═════ Extracted data ═════
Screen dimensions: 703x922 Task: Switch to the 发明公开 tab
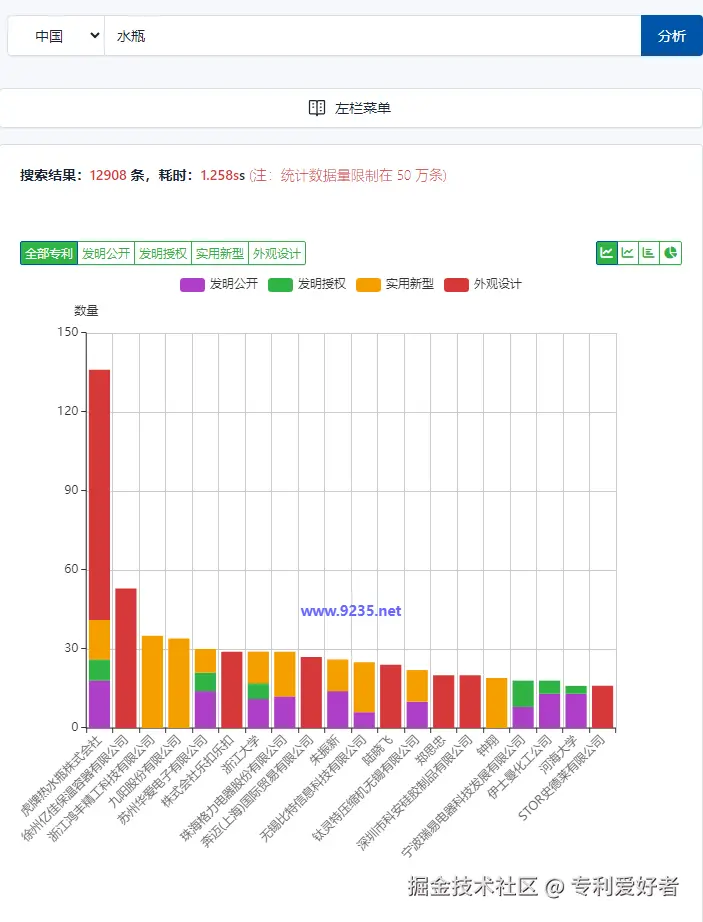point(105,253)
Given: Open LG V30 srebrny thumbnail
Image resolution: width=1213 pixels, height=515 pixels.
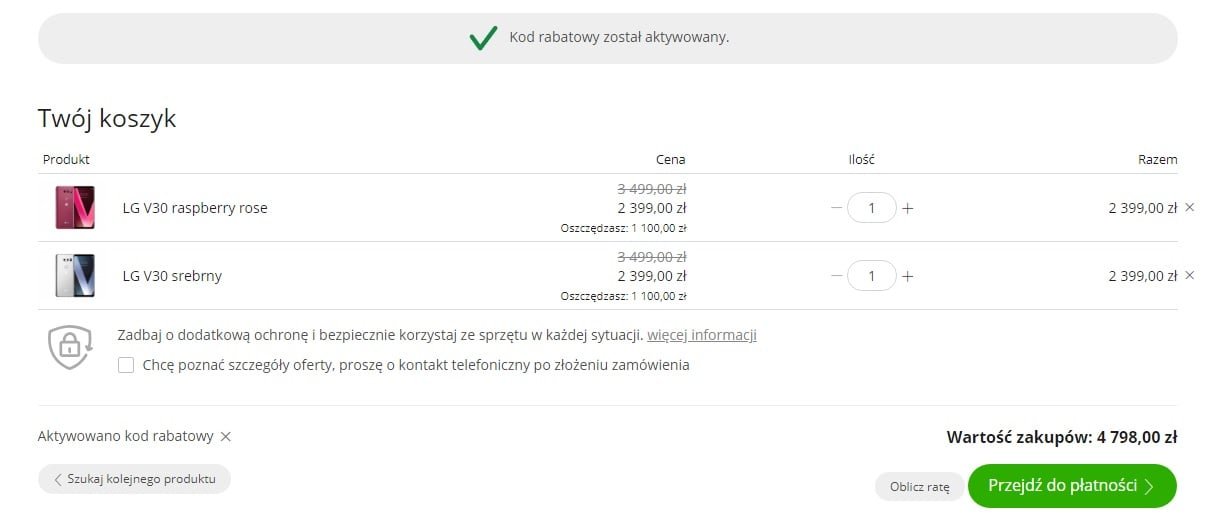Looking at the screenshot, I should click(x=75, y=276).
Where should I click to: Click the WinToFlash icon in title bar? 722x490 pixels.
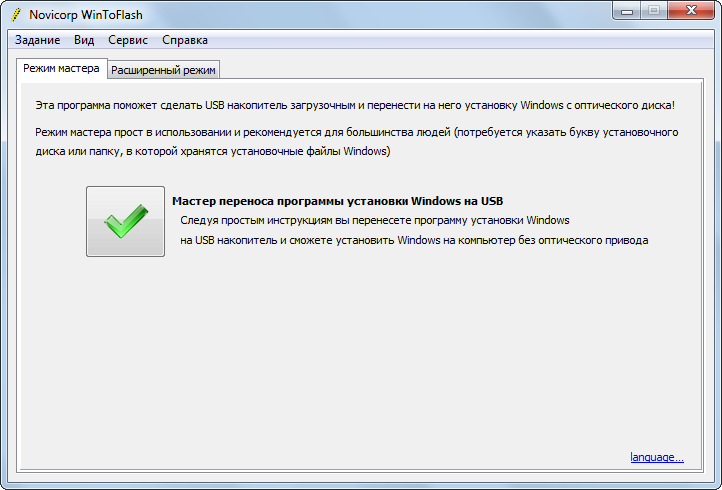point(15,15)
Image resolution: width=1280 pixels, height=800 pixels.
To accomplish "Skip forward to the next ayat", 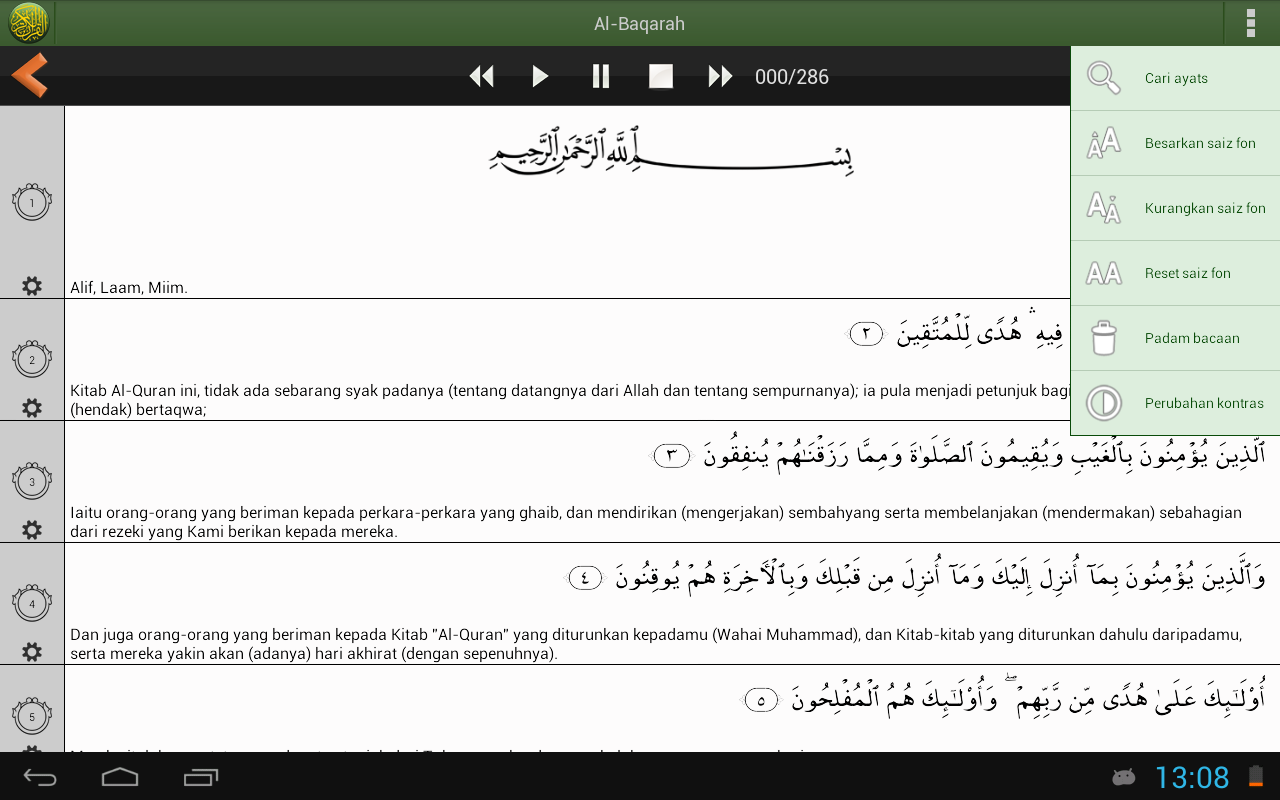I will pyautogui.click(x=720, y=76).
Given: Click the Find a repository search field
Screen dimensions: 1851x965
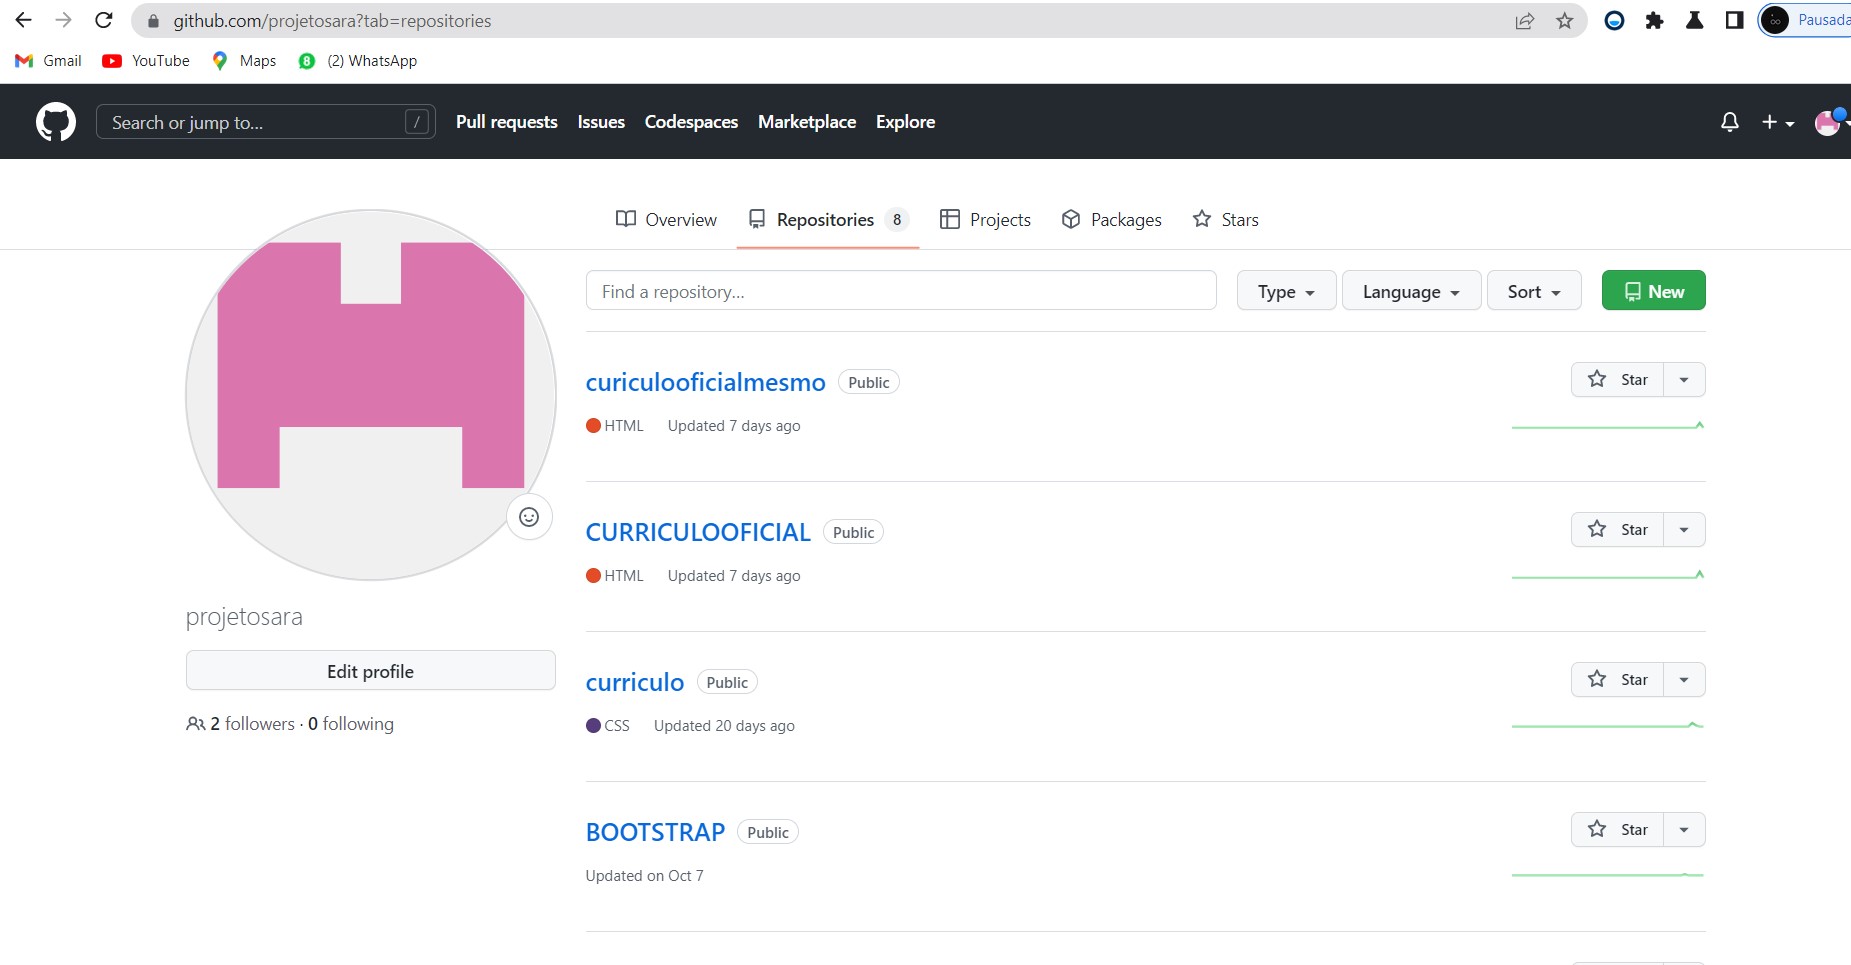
═════
-- Description of the task --
Determine the number of lines in the listing that hold the word "Given". Nothing but that number is wanted.

-- Task answer --
2